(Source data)

---

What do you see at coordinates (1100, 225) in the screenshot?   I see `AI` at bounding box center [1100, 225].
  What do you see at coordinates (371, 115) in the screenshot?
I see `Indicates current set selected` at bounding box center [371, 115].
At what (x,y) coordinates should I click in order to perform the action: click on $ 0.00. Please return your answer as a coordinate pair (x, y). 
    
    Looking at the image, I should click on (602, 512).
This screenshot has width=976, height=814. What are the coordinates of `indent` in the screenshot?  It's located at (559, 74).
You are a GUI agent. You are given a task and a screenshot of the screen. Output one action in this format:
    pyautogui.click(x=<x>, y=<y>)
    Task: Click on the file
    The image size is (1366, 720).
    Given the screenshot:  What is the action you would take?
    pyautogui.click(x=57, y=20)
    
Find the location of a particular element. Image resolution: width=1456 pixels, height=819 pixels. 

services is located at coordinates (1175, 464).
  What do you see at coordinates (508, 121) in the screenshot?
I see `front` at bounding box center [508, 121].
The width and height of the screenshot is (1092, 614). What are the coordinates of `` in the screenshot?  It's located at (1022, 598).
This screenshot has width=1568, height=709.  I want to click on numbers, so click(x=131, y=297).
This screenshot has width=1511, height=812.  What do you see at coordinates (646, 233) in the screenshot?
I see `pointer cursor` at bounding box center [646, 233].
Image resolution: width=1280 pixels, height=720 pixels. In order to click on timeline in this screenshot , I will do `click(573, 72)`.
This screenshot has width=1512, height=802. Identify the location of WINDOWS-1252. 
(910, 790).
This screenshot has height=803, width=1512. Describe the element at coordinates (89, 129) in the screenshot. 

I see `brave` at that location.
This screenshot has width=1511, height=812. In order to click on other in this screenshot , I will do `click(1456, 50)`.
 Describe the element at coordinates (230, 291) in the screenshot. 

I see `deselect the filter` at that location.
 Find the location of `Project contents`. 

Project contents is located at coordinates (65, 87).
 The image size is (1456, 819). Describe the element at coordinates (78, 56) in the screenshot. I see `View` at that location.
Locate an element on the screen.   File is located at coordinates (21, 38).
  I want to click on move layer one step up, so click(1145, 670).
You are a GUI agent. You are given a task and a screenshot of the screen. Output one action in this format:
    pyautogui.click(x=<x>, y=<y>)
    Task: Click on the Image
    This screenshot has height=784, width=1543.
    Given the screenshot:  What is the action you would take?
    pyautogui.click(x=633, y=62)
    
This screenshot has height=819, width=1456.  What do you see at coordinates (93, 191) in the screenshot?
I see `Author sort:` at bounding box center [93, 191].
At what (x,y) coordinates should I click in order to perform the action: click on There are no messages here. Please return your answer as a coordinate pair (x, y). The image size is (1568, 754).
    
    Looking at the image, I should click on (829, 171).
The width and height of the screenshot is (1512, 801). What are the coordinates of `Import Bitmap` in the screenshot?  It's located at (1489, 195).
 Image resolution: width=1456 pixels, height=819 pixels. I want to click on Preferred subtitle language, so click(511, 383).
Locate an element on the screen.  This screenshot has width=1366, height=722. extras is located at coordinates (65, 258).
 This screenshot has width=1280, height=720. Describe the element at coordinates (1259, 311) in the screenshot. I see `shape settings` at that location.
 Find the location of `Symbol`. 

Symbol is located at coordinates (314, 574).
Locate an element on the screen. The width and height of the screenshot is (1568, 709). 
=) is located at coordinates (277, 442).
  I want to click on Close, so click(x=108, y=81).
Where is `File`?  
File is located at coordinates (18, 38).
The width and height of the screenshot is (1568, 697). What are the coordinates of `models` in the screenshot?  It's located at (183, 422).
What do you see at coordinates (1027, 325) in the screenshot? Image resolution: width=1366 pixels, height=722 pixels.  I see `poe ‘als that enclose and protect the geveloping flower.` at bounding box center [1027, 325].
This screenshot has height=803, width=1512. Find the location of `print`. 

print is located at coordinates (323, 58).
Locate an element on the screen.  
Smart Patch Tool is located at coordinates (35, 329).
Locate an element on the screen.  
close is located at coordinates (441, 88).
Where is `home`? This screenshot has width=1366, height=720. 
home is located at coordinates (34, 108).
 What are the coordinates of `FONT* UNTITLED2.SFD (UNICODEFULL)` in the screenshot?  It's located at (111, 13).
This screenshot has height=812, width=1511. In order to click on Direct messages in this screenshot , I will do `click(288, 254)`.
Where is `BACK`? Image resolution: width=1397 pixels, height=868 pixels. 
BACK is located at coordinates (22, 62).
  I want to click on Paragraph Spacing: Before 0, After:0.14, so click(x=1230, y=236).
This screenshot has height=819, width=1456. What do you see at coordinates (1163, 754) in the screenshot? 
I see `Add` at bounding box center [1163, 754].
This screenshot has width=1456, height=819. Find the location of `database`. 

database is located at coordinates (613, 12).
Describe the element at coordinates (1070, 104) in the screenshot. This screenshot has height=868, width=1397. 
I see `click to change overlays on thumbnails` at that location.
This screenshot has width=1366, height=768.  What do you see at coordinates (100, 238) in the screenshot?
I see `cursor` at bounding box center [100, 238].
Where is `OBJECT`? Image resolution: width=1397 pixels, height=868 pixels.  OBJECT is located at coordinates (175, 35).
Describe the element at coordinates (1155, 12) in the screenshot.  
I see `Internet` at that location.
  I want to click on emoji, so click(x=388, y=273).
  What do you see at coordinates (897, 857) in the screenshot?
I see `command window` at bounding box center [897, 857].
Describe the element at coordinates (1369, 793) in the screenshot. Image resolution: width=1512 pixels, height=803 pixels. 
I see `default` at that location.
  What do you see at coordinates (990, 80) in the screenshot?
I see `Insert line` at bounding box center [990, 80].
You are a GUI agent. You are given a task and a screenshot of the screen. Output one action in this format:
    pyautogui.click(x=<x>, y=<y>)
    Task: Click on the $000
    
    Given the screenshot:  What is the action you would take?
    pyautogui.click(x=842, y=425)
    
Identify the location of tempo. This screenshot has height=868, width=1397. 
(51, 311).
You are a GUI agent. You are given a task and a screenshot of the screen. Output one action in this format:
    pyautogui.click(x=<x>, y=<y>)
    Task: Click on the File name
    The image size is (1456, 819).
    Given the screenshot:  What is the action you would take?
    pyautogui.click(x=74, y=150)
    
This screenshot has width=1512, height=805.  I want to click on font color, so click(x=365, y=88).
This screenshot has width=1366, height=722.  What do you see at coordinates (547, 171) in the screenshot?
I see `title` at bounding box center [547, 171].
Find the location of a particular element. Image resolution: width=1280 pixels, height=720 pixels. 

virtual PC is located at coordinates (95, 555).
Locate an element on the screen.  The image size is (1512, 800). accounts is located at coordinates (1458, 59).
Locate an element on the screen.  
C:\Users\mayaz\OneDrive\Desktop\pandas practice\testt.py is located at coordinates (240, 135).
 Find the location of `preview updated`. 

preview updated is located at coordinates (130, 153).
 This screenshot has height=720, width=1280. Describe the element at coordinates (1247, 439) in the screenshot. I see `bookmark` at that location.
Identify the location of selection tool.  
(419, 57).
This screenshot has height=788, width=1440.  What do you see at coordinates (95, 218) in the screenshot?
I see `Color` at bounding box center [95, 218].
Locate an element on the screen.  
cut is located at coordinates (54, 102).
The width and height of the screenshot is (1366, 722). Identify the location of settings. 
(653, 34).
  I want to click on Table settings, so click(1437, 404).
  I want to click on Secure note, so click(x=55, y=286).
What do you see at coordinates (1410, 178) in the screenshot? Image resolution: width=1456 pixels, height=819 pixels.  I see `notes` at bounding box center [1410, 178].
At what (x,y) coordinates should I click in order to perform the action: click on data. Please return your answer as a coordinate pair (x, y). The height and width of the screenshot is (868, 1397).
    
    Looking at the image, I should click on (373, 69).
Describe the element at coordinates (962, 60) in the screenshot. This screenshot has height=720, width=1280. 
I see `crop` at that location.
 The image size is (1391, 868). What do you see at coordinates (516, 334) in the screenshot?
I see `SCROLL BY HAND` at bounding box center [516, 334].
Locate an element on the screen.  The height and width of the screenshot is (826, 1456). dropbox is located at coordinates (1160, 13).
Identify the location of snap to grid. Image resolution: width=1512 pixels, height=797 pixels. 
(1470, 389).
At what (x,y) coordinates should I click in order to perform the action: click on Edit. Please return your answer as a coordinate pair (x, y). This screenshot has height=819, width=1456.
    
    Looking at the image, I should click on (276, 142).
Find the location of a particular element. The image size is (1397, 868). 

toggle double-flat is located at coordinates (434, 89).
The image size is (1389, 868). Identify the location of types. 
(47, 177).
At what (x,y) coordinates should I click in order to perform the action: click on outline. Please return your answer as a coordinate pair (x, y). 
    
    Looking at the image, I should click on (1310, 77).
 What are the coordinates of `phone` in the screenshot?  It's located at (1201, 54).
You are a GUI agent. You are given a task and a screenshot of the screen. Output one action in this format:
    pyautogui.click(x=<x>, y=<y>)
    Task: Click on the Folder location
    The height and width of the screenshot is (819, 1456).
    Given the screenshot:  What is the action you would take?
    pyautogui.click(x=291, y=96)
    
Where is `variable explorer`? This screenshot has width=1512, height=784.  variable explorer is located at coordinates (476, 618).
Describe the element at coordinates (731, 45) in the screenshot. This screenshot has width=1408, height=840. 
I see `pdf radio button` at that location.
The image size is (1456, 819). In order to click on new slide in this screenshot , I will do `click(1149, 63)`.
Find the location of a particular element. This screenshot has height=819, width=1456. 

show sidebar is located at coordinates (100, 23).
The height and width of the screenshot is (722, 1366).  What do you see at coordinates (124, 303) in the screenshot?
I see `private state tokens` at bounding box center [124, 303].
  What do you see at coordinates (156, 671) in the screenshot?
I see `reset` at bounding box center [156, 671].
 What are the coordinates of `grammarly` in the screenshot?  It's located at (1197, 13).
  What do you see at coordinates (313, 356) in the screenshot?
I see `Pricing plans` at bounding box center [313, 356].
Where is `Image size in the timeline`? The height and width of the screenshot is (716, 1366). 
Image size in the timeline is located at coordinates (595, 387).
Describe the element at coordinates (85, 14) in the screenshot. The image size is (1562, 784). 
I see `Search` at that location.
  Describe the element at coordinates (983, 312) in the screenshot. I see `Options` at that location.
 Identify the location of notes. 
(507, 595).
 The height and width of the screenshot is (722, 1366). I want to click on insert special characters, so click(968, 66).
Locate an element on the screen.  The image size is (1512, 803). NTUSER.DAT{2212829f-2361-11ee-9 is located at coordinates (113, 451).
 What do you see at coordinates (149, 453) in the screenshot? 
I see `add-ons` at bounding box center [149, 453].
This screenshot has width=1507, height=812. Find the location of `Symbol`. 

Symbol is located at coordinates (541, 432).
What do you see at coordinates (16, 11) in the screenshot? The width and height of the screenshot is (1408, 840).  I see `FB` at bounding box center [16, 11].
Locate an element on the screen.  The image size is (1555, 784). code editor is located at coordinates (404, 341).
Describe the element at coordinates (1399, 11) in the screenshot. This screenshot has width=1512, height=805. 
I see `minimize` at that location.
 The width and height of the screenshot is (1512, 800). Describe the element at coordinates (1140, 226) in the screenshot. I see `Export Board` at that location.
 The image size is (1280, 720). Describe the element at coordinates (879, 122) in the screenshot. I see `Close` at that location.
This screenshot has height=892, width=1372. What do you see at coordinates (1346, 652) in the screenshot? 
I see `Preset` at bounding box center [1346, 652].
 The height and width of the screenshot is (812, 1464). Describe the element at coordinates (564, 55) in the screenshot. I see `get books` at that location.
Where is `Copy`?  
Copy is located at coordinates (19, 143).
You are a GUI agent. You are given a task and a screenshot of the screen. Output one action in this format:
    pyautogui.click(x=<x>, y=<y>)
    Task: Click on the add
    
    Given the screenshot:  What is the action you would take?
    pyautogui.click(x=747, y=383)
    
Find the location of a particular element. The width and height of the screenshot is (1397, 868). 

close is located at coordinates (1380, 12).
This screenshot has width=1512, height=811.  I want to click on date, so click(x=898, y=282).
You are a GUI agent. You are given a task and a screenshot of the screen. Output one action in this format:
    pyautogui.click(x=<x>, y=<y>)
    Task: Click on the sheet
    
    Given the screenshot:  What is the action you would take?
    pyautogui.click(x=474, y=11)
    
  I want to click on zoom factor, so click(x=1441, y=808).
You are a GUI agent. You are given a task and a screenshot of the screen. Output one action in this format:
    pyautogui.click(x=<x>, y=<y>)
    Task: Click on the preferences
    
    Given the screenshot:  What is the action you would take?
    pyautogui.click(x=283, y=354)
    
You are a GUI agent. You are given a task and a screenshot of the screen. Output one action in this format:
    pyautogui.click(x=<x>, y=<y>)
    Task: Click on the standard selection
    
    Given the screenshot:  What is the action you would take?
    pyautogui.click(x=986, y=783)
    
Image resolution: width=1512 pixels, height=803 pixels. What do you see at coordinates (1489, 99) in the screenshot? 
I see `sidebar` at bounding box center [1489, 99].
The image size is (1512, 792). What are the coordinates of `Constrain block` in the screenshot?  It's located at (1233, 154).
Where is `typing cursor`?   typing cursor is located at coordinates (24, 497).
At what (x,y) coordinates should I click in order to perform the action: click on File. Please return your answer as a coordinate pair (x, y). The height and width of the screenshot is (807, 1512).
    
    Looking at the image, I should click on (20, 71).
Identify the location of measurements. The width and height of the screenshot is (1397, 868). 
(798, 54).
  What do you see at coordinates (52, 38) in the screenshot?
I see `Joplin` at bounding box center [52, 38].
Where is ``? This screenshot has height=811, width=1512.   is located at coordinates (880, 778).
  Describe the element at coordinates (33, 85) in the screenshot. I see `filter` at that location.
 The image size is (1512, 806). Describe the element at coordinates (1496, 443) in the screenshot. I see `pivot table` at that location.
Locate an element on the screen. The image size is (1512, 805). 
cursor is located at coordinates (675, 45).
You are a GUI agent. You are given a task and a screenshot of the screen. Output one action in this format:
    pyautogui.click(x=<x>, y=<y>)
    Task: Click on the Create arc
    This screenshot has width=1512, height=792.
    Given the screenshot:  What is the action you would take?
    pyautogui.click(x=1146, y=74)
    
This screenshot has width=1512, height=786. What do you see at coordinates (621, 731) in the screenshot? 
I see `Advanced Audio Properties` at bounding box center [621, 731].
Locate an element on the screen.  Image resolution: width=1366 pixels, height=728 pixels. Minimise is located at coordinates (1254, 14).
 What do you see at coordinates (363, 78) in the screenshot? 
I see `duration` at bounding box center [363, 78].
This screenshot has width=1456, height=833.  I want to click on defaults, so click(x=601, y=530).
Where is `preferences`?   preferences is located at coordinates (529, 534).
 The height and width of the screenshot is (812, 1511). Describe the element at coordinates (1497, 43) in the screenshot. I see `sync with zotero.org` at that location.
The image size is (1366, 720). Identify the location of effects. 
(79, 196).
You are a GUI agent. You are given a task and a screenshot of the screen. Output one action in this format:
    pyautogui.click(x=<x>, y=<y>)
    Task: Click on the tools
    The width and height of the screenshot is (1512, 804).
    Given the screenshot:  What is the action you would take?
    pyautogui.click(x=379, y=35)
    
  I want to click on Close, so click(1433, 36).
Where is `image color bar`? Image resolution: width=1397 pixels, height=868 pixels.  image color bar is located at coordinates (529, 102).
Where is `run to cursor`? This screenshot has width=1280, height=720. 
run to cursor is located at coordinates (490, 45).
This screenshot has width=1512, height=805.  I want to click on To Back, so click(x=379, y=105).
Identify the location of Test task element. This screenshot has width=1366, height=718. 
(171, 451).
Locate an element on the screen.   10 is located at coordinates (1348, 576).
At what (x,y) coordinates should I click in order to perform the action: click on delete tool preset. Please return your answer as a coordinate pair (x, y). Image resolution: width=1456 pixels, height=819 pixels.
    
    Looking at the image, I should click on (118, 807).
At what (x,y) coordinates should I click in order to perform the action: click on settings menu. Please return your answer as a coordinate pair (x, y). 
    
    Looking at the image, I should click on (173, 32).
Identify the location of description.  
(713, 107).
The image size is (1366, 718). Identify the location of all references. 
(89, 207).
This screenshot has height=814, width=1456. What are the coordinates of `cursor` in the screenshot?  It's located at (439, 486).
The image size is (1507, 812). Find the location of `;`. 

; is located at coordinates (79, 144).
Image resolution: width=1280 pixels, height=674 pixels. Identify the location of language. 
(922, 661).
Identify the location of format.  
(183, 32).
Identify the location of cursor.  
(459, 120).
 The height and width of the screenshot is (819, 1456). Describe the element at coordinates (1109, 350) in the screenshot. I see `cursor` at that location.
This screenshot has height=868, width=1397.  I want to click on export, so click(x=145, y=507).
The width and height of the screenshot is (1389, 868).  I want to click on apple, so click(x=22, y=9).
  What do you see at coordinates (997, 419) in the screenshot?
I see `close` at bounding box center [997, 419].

---

** THE TASK **
Output as a numbered list every line of the listing from the line containing "This screenshot has width=1512, height=802." down to the line containing "Image resolution: width=1456 pixels, height=819 pixels. I", both included, leaving out blank lines.

** SOLUTION BELOW **
1. This screenshot has width=1512, height=802. Identify the location of WINDOWS-1252. 
2. (910, 790).
3. This screenshot has height=803, width=1512. Describe the element at coordinates (89, 129) in the screenshot. 
4. I see `brave` at that location.
5. This screenshot has width=1511, height=812. In order to click on other in this screenshot , I will do `click(1456, 50)`.
6.  Describe the element at coordinates (230, 291) in the screenshot. 
7. I see `deselect the filter` at that location.
8.  Find the location of `Project contents`. 
9. Project contents is located at coordinates (65, 87).
10.  The image size is (1456, 819). Describe the element at coordinates (78, 56) in the screenshot. I see `View` at that location.
11. Locate an element on the screen.   File is located at coordinates (21, 38).
12.   I want to click on move layer one step up, so click(1145, 670).
13. You are a GUI agent. You are given a task and a screenshot of the screen. Output one action in this format:
14.     pyautogui.click(x=<x>, y=<y>)
15.     Task: Click on the Image
16.     This screenshot has height=784, width=1543.
17.     Given the screenshot:  What is the action you would take?
18.     pyautogui.click(x=633, y=62)
19. This screenshot has height=819, width=1456.  What do you see at coordinates (93, 191) in the screenshot?
20. I see `Author sort:` at bounding box center [93, 191].
21. At what (x,y) coordinates should I click in order to perform the action: click on There are no messages here. Please return your answer as a coordinate pair (x, y). The image size is (1568, 754).
22.     Looking at the image, I should click on (829, 171).
23. The width and height of the screenshot is (1512, 801). What are the coordinates of `Import Bitmap` in the screenshot?  It's located at (1489, 195).
24.  Image resolution: width=1456 pixels, height=819 pixels. I want to click on Preferred subtitle language, so click(511, 383).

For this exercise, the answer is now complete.